3) De uns tempos pra cá, Felipe deu pra balançar o corpo timidamente quando ouve uma música. Own... é muito fofo.
4) Ou ele cantarola alguma canção que nem sempre conseguimos descobrir qual é, mas não importa: é a coisa mais linda!
5) As gargalhadas de Felipe quando fingimos que vamos mordê-lo ou quando o pai brinca de jogá-lo na cama são contagiantes!
6) Quando está dormindo, Felipe parece um anjinho, dá vontade de ficar enchendo de beijos! (tá boooom, qualquer criança dormindo parece um anjinho...)
7) Felipe metido a independente é divertidíssimo!

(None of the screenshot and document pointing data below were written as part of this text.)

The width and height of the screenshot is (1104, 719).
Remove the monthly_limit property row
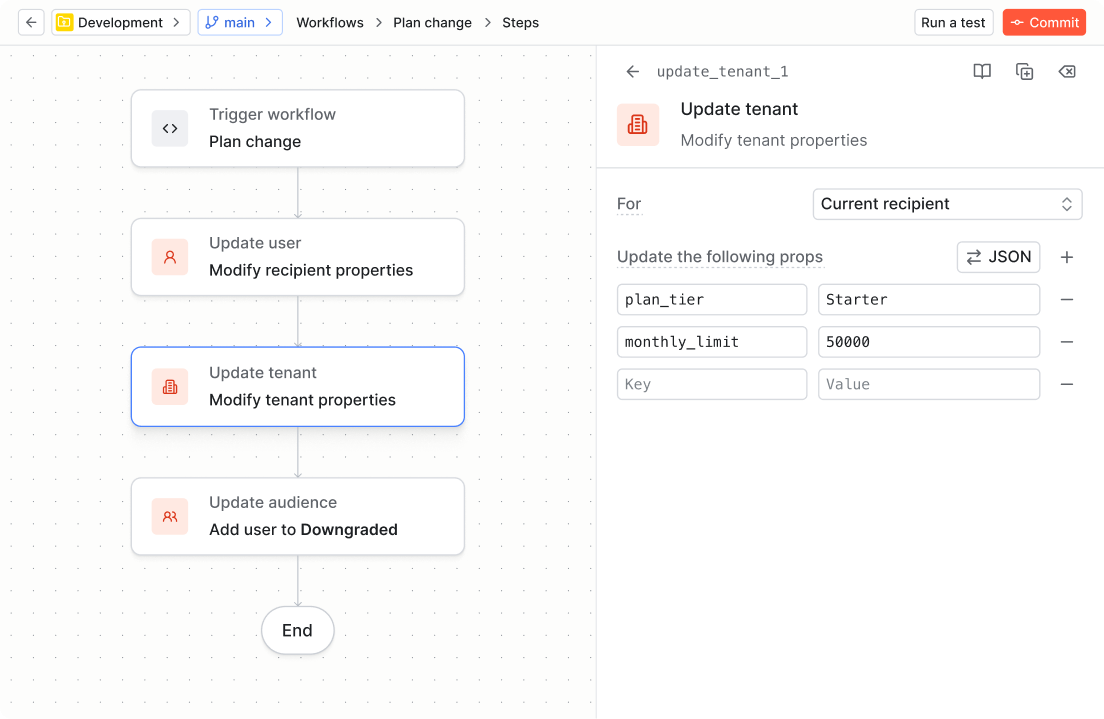pyautogui.click(x=1067, y=342)
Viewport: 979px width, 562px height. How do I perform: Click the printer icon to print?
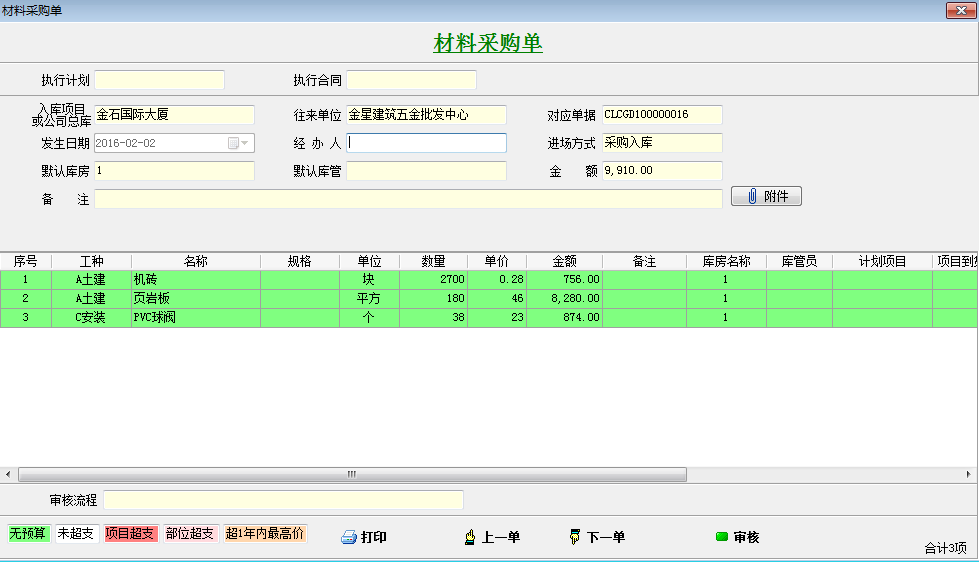[349, 537]
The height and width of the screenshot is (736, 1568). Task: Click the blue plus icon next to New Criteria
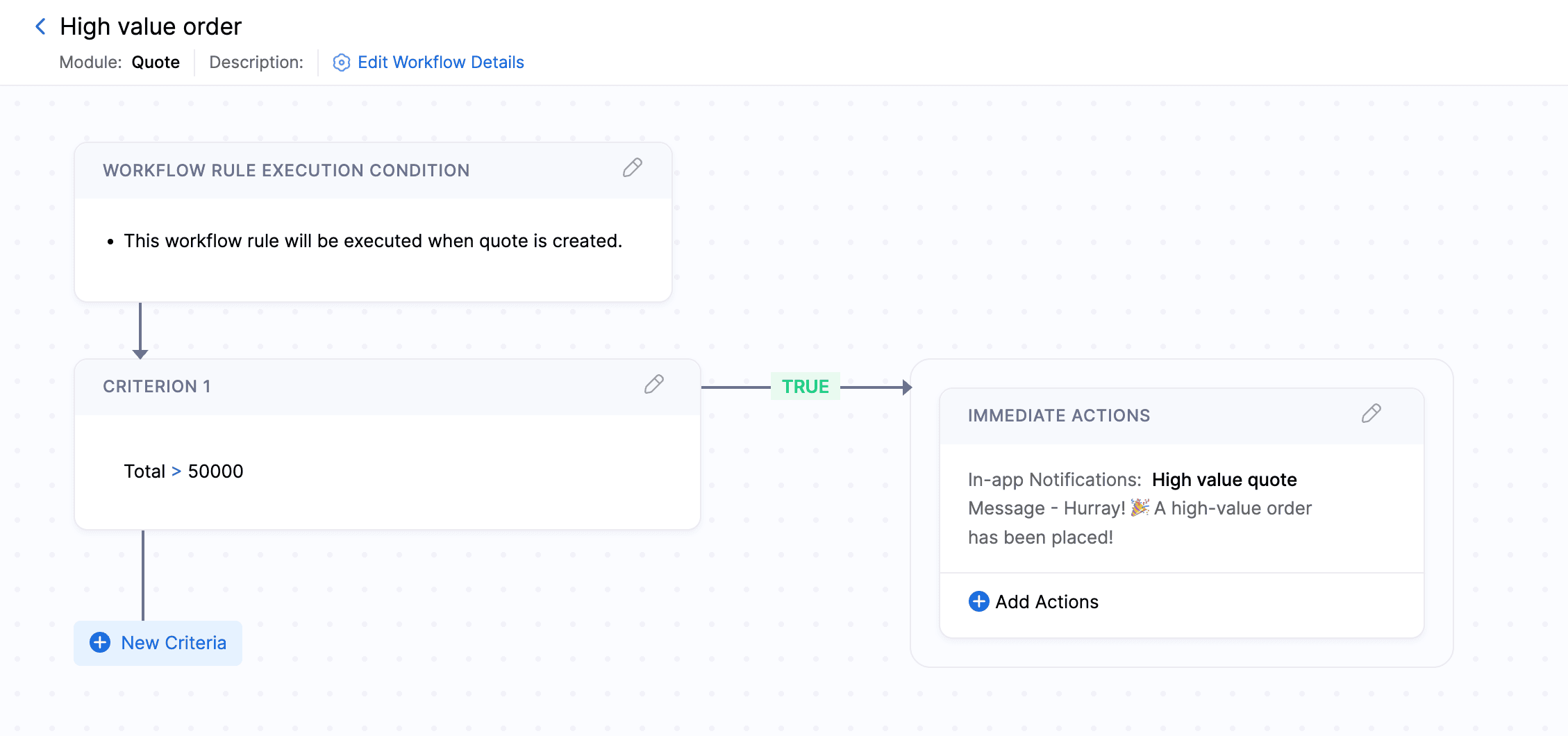click(x=99, y=643)
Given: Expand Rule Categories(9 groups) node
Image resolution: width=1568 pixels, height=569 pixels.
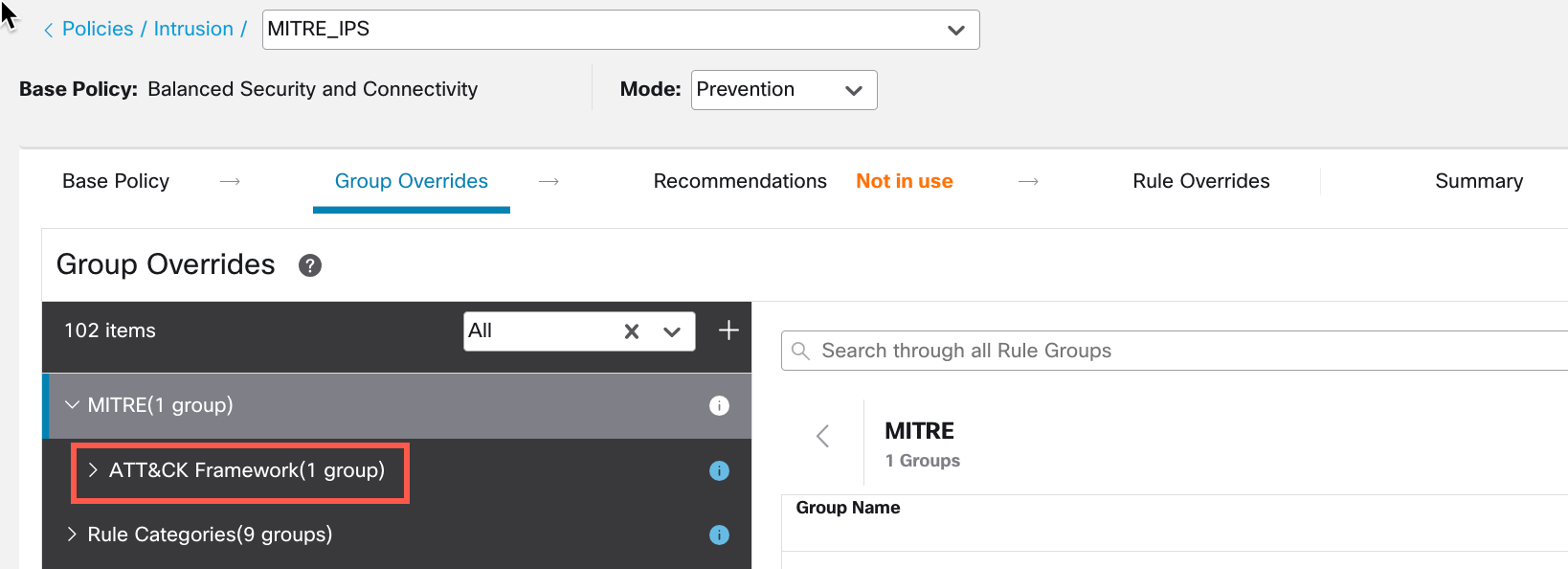Looking at the screenshot, I should (72, 535).
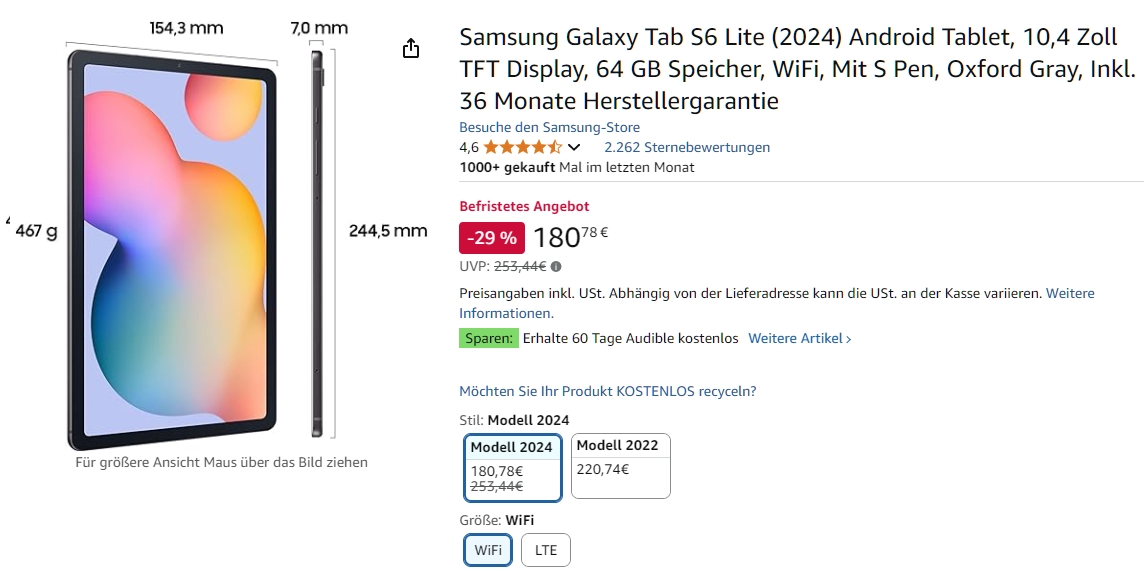Visit the Samsung-Store link

(x=549, y=127)
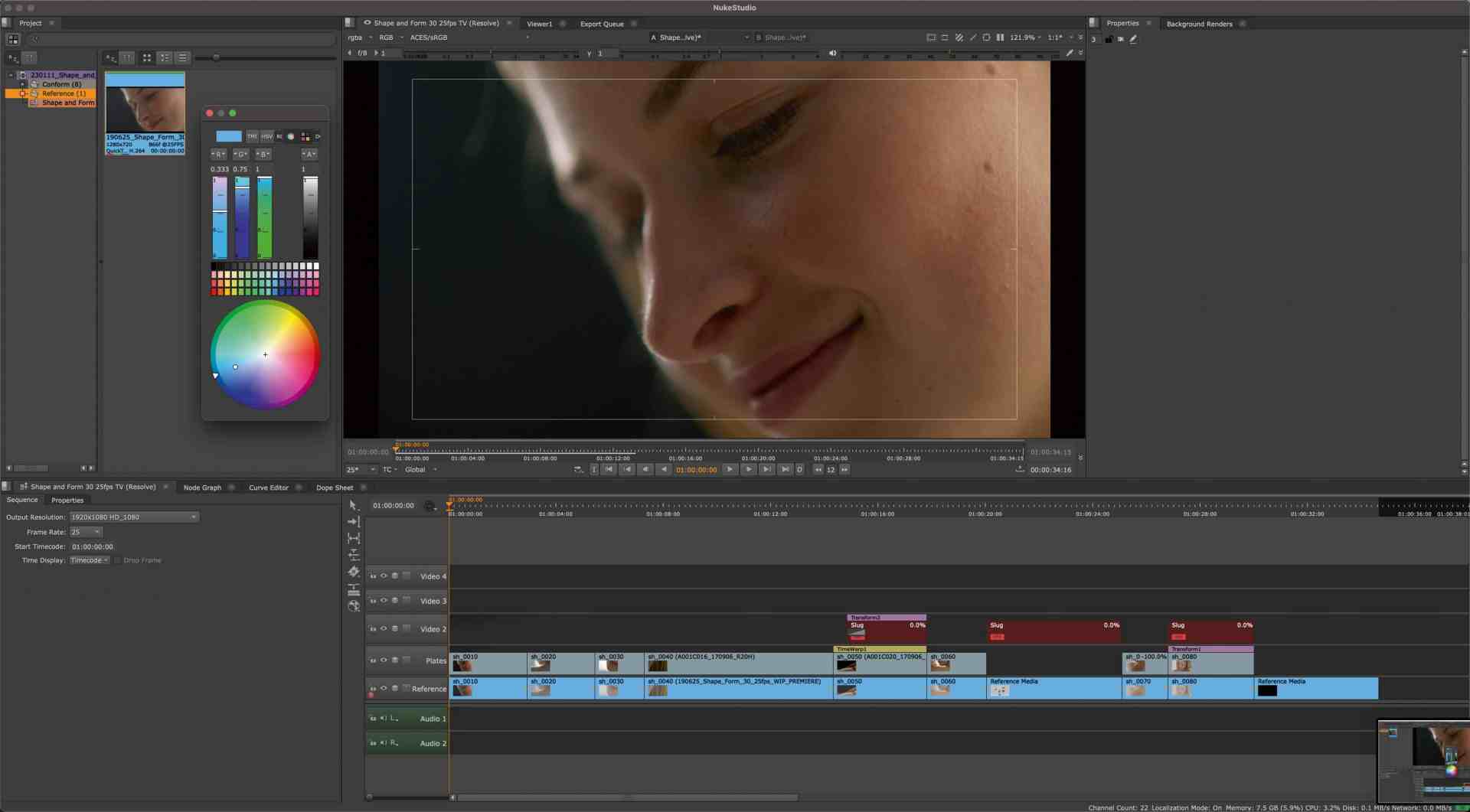Lock the Plates track
The height and width of the screenshot is (812, 1470).
pos(373,660)
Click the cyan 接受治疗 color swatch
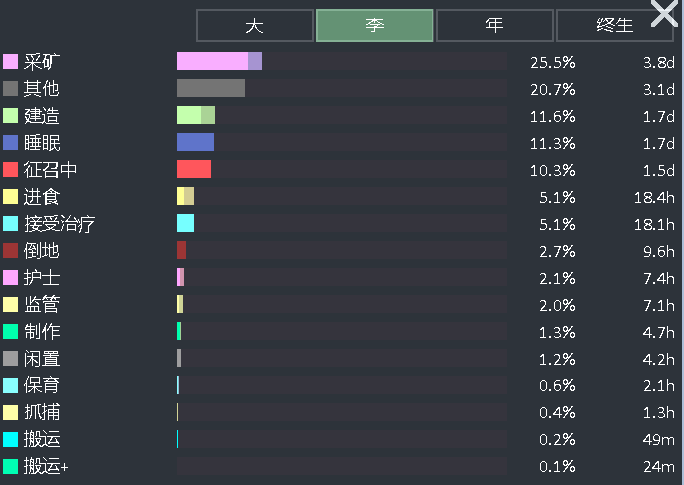The width and height of the screenshot is (684, 485). point(10,224)
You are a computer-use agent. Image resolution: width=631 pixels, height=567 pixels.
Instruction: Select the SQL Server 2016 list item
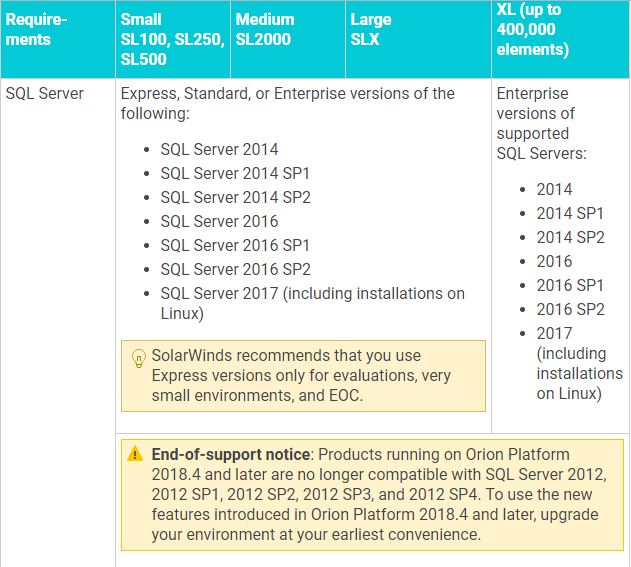pyautogui.click(x=219, y=222)
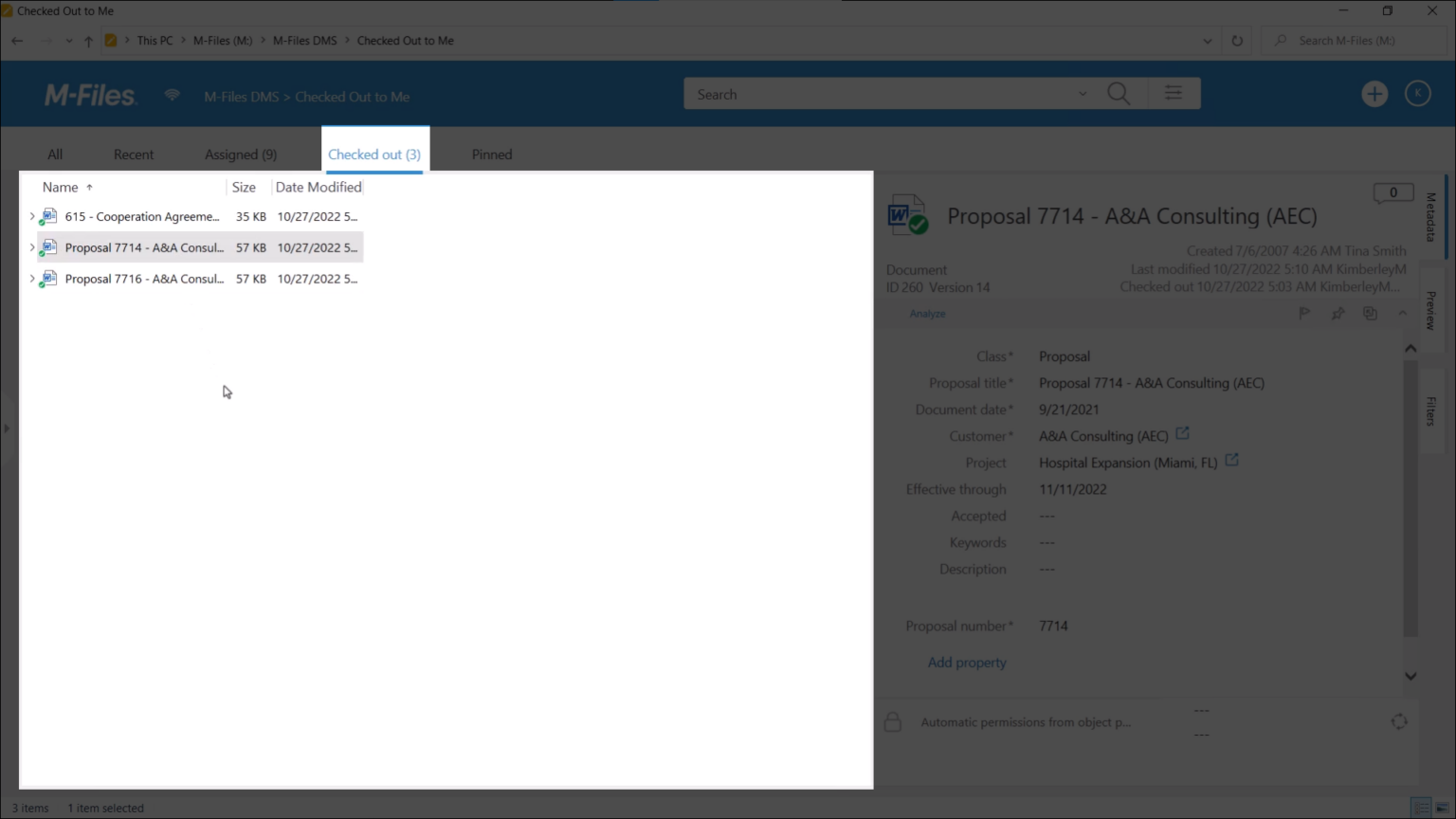Viewport: 1456px width, 819px height.
Task: Flag the Proposal 7714 document
Action: pos(1303,312)
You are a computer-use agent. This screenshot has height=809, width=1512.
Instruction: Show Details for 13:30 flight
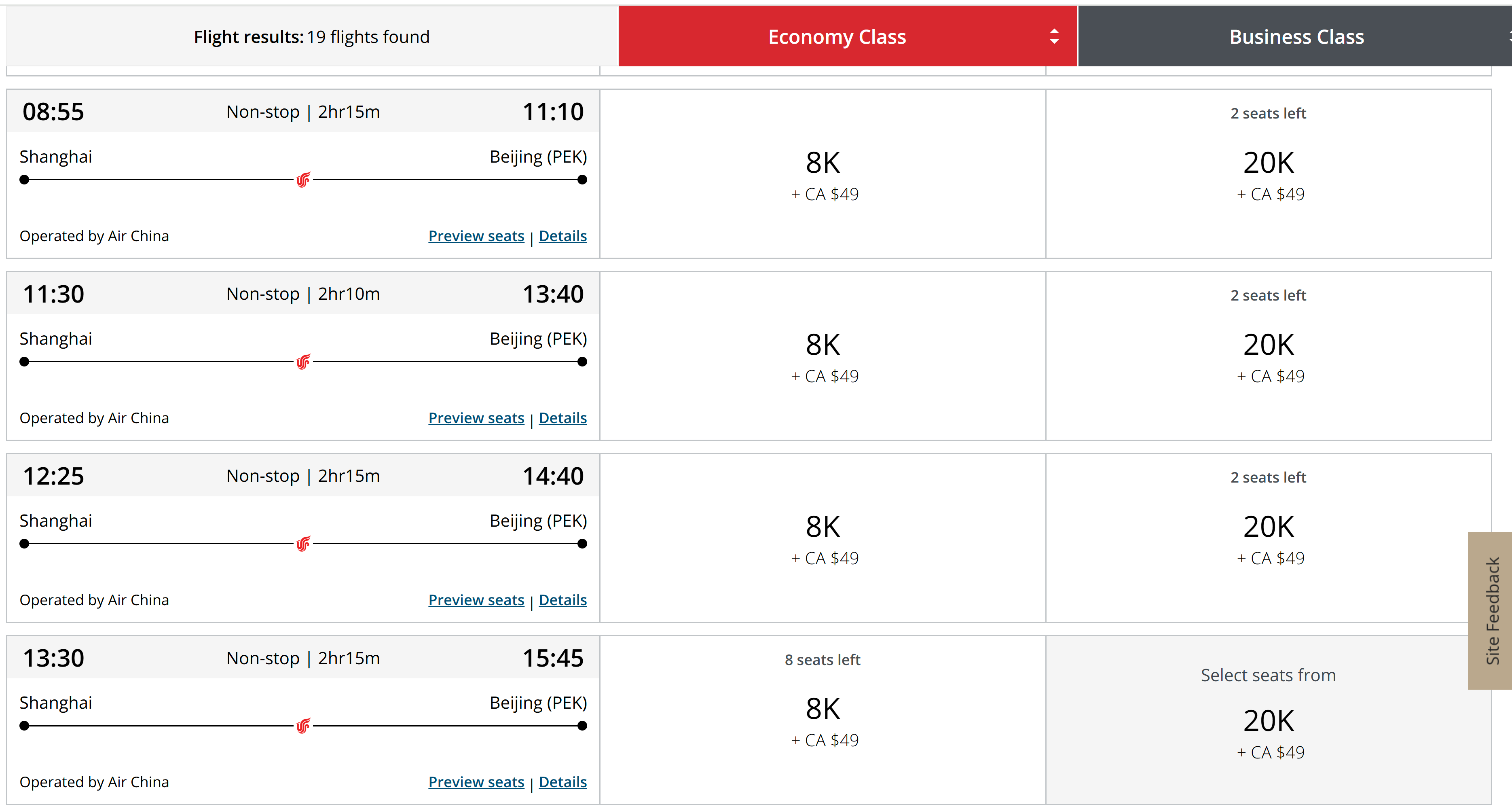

Vai na geladeira, pega prato no escorredor, talher na gaveta... e se serve sozinho!! A gente encontra depois os rastros...
8) Ele enche o saco do Rafa, como qualquer irmão, hehehehe... E morre de rir quando o caçula se cansa e parte com tudo pra cima dele!
9) O esforço de Felipe pra falar uma ou duas palavrinhas é digno de admiração. Não é fácil pra ele, mas ele está tentando!
10) Meu filho é lindooooooo!!!

Já viram um palhacinho banguela mais bonito do que esse?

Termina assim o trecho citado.